Supplied material section start

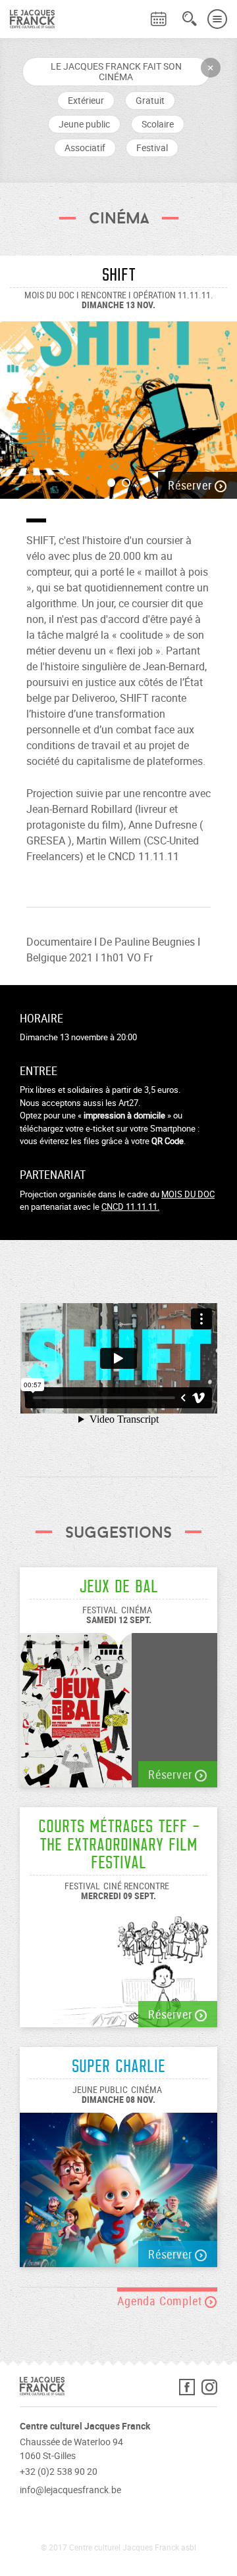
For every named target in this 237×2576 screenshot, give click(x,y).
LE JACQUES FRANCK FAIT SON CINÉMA (116, 71)
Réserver (191, 485)
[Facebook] (190, 2390)
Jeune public (84, 124)
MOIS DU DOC (188, 1194)
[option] (118, 403)
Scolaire (158, 124)
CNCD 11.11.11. (130, 1206)
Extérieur (86, 100)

Supplied material section end

> **Work to complete**:
Could you print exactly the lines from the one containing "Jeune public (84, 124)" through the last line of the records above?

> **Written response**:
Jeune public (84, 124)
MOIS DU DOC (188, 1194)
[option] (118, 403)
Scolaire (158, 124)
CNCD 11.11.11. (130, 1206)
Extérieur (86, 100)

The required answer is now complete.